* [EXTRAIT FOURNI]
____
4. On appelait bubétiens ceux qui célébraient des jeux pour les bœufs. Le roi Servius le premier imprima sur l’airain monnayé (XXXIII, 13) l’image des moutons et des bœufs. Faire paître furtivement pendant la nuit une récolte de grain obtenue par la charrue, ou la couper, était, d’après les Douze Tables (Tabula VII, 2), un crime capital pour un adulte ; il était pendu pour satisfaire à Cérès, punition plus sévère que pour l’homicide : le coupable non adulte était battu de verges au gré du préteur, et le dommage se payait au double.

5. Les distinctions et le rang dans la cité même n’avaient pas d’autre origine : les tribus rustiques étaient les plus estimées, et se composaient de ceux qui avaient des terres ; les tribus urbaines, où c’était une ignominie d’être transféré, étaient taxées de fainéantise : aussi n’étaient-elles qu’au nombre de quatre, portant, d’après les quartiers qu’elles habitaient, les noms de Suburrane, Palatine, Colline, Exquiline. Tous les neuf jours les gens de la campagne venaient à la ville pour le marché ; en conséquence il n’était pas permis de tenir les comices ce jour-là, pour que le peuple de la campagne ne fût pas détourné de ses affaires. Le repos et le sommeil se prenaient sur la paille ; enfin, en raison de l’honneur où était le blé, on donnait à la gloire elle-même le nom d’adorea (ador, blé). J’admire les locutions mêmes de l’ancien langage ; voici ce qu’on lit dans les Commentaires des pontifes : « Pour tirer des augures par le sacrifice d’une chienne, prenez jour avant que le blé sorte du fourreau, et avant qu’il entre dans le fourreau. »
____
* [DONNÉES DISPONIBLES]
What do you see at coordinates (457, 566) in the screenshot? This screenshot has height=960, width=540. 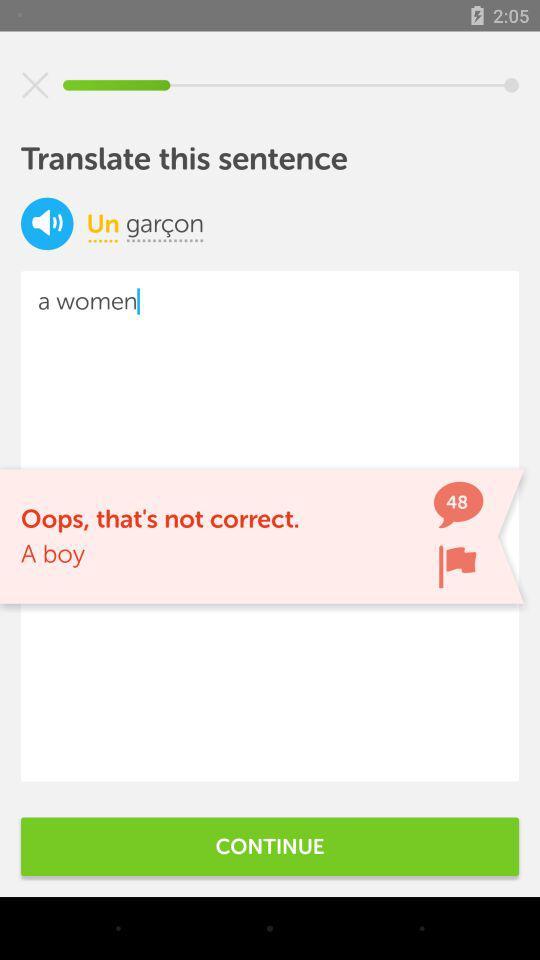 I see `item to the right of the oops that s` at bounding box center [457, 566].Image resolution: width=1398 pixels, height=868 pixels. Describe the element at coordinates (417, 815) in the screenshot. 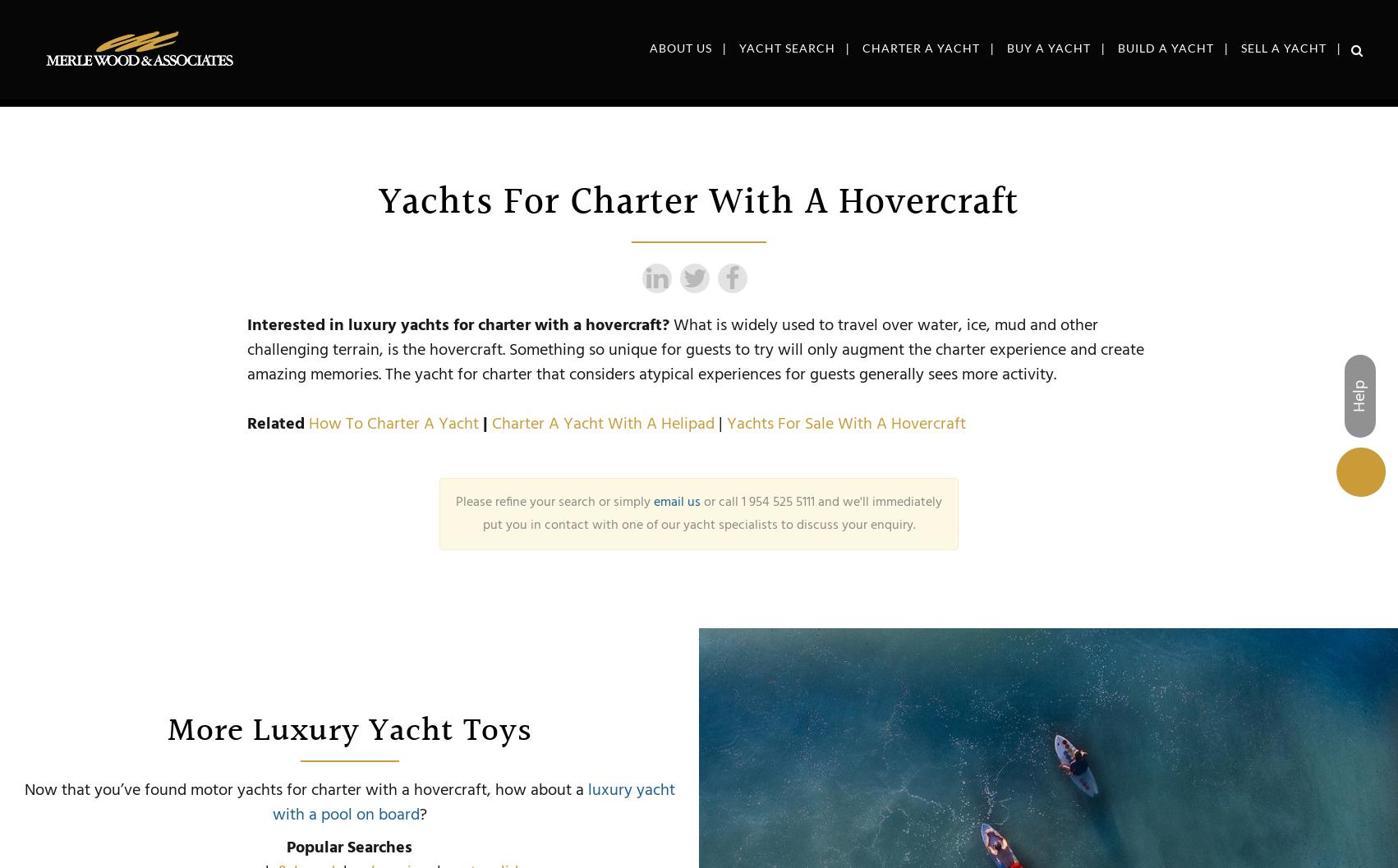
____
* [ÉNONCÉ] Recopiez mot pour mot, et dans son intégralité, l'extrait sur la place de l'agriculture dans la Rome antique. Le matériel n'est d'aucune utilité pour ce travail.

* [RÉPONSE]
4. On appelait bubétiens ceux qui célébraient des jeux pour les bœufs. Le roi Servius le premier imprima sur l’airain monnayé (XXXIII, 13) l’image des moutons et des bœufs. Faire paître furtivement pendant la nuit une récolte de grain obtenue par la charrue, ou la couper, était, d’après les Douze Tables (Tabula VII, 2), un crime capital pour un adulte ; il était pendu pour satisfaire à Cérès, punition plus sévère que pour l’homicide : le coupable non adulte était battu de verges au gré du préteur, et le dommage se payait au double.

5. Les distinctions et le rang dans la cité même n’avaient pas d’autre origine : les tribus rustiques étaient les plus estimées, et se composaient de ceux qui avaient des terres ; les tribus urbaines, où c’était une ignominie d’être transféré, étaient taxées de fainéantise : aussi n’étaient-elles qu’au nombre de quatre, portant, d’après les quartiers qu’elles habitaient, les noms de Suburrane, Palatine, Colline, Exquiline. Tous les neuf jours les gens de la campagne venaient à la ville pour le marché ; en conséquence il n’était pas permis de tenir les comices ce jour-là, pour que le peuple de la campagne ne fût pas détourné de ses affaires. Le repos et le sommeil se prenaient sur la paille ; enfin, en raison de l’honneur où était le blé, on donnait à la gloire elle-même le nom d’adorea (ador, blé). J’admire les locutions mêmes de l’ancien langage ; voici ce qu’on lit dans les Commentaires des pontifes : « Pour tirer des augures par le sacrifice d’une chienne, prenez jour avant que le blé sorte du fourreau, et avant qu’il entre dans le fourreau. »